Like Final Fantasy, Sonny 2 is a game based around turn-based combat with story elements between battles. The combat is, in fact, very Final Fantasy-esque; when it's the turn of your character to act, you click on the target, then select the type of attack (or buff or other effect) you want. Enemies (and, unlike Final Fantasy, friendly characters) deliver their attacks automatically, and in turn. Between levels, you may use points earned to increase stats, learn new abilities, and so on; there's also equipment to gain.
I don't mind combat systems like this in themselves; they're friendly to the twitch-impaired, and while not strategically deep, there's at least some strategy in choosing which attacks to use, and in what sequence, and in what upgrade path to choose for your character. The problem, from my perspective, is that games of this type are, in essence, movies consisting of cut scenes that are kept apart by boring, repetitive battles. Linearity = 100%, and gameplay limited.
But, of course, people love FF -- and this game -- so this has to be chalked up to a personal preference on my part, not a universal criticism of the game style.
And as for the story elements, they're remarkable polished, for a Flash game pretty much implemented by one guy: decent voice acting, nice Flash animations to advance the plot, and surprisingly good faux-orchestral musing for the combat scenes.
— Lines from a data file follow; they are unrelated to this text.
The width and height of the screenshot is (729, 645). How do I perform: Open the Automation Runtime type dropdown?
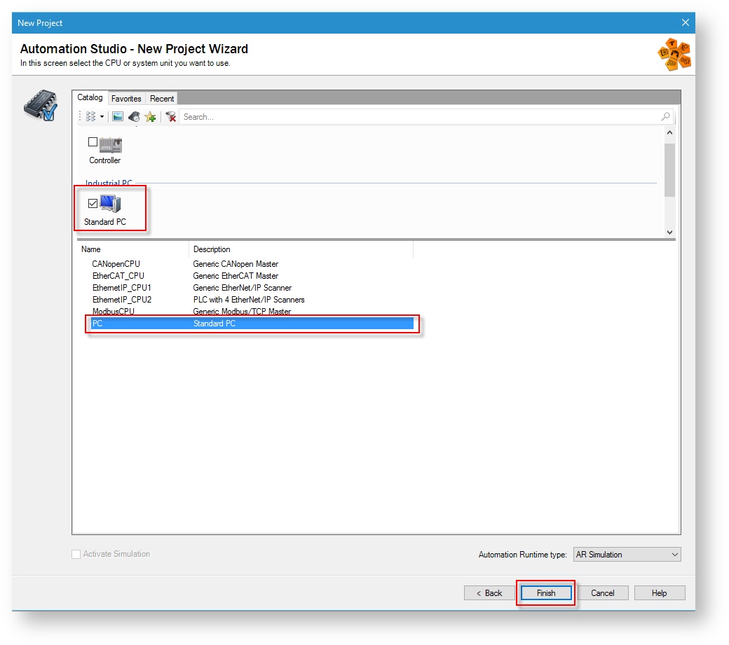click(x=627, y=555)
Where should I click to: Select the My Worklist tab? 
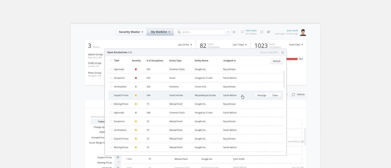(159, 32)
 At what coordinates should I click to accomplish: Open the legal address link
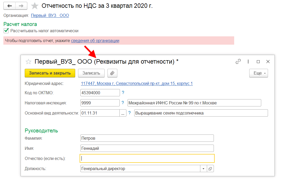pyautogui.click(x=137, y=84)
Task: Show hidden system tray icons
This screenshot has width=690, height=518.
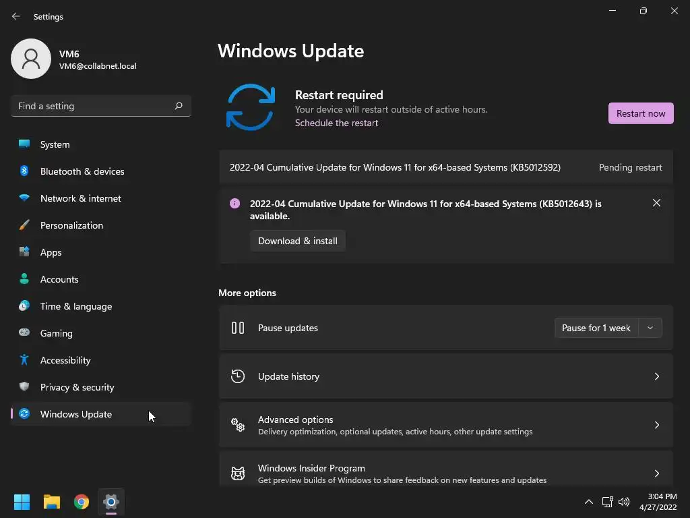Action: [588, 502]
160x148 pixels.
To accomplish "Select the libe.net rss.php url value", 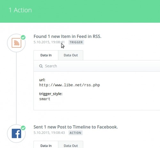I will (x=69, y=85).
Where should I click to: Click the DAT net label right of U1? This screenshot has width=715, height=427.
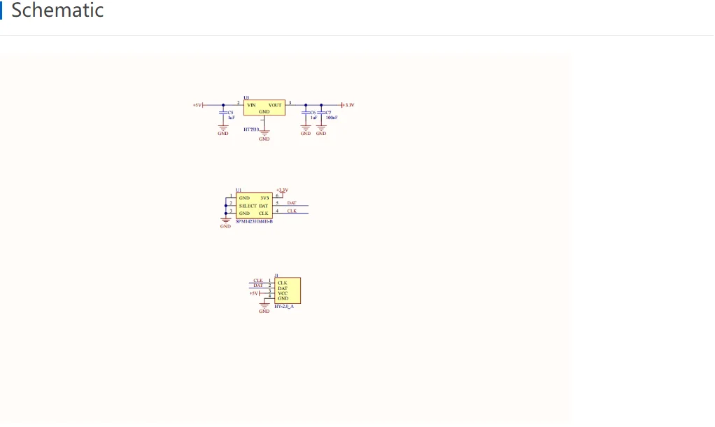pyautogui.click(x=292, y=203)
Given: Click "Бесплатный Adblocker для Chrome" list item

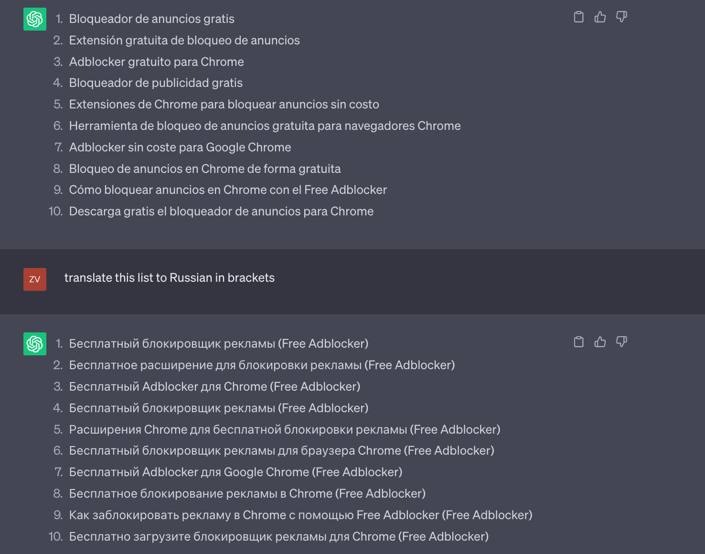Looking at the screenshot, I should point(214,387).
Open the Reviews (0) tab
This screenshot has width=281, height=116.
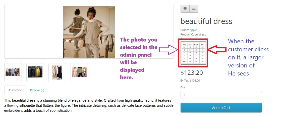point(37,90)
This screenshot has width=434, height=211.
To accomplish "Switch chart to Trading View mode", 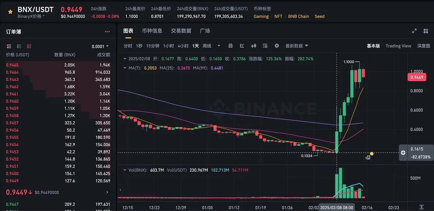I will [x=398, y=46].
Not that the story is much other than the usual macho thud-and-blunder of most American videogames, but it's well done for what it is. (You're a good zombie fighting bad zombies in a post-apocalyptic world, with a casette tape that may or may not help you restore the memories you lost when you became a zombie serving as macguffin.)
So, you know: Good for what it is, and remarkably polished (and lenghty) for a Flash title. If you like games of the type, you won't be disappointed.
How To Raise A DragonYou Get To Be A Dragon! | Submitted by the99th on Fri, 06/26/2009 - 20:29. |

Gregory Weir, not to be confused with the kid from Freaks and Geeks, has come out with another masterpiece-lite. After giving us the inside view on hacking for liberty and the psychology of Cthulhu, Gregory slings us the childhood dream of being a dragon. You get to be a dragon people! A dragon!
You get to grow from a hatchling to an adolescant to an adult and then a god! You get to change your colors based on what you eat! You can cultivate different kinds of breaths and use them in different ways! Interact with people! The people are at least as interactive as the people in Black and White, mas o menos!!! Then you get to be a hero and take yourself on!! Soooo meta! Multiple endings! Dragon!
After returning from a mental regression to the 6th grade, you may notice this game, despite its charms and limited flower bud of choices, is actually just another paper folding pie like Bemergui´s stuff or Colors. The writing around each sort of outcome is a give-away that you´re dealing with a tree structure, which in terms of trying to provide deep choices is like trying to lift a sofa with a tooth pick (nod to Craig Perko). The game does a better job and others of its kind in rectifying the apparent paradox between novelty and shallowness, the algorithmic approach to color change, while ultimately inconsequential, feels like it means something when you first see it. And the platforming vehicle that allows the games options to be chosen gives it a sense of interaction. You can even get wounded when you fight the dragon, just like in a real boss fight.
Ultimately however I want more than boolean variables and fixed outcomes, I want an RPG world complete with procedural content and highly nuanced systems for chroma, genetics, gestation, population. I want the depth Dwarf Fortress with the presentation and accessibility of this game. However unlike Black and White its free and nobody has been hyping it up with greater expectations than it can possibly deliver, and for that I say all is forgiven! Dragons!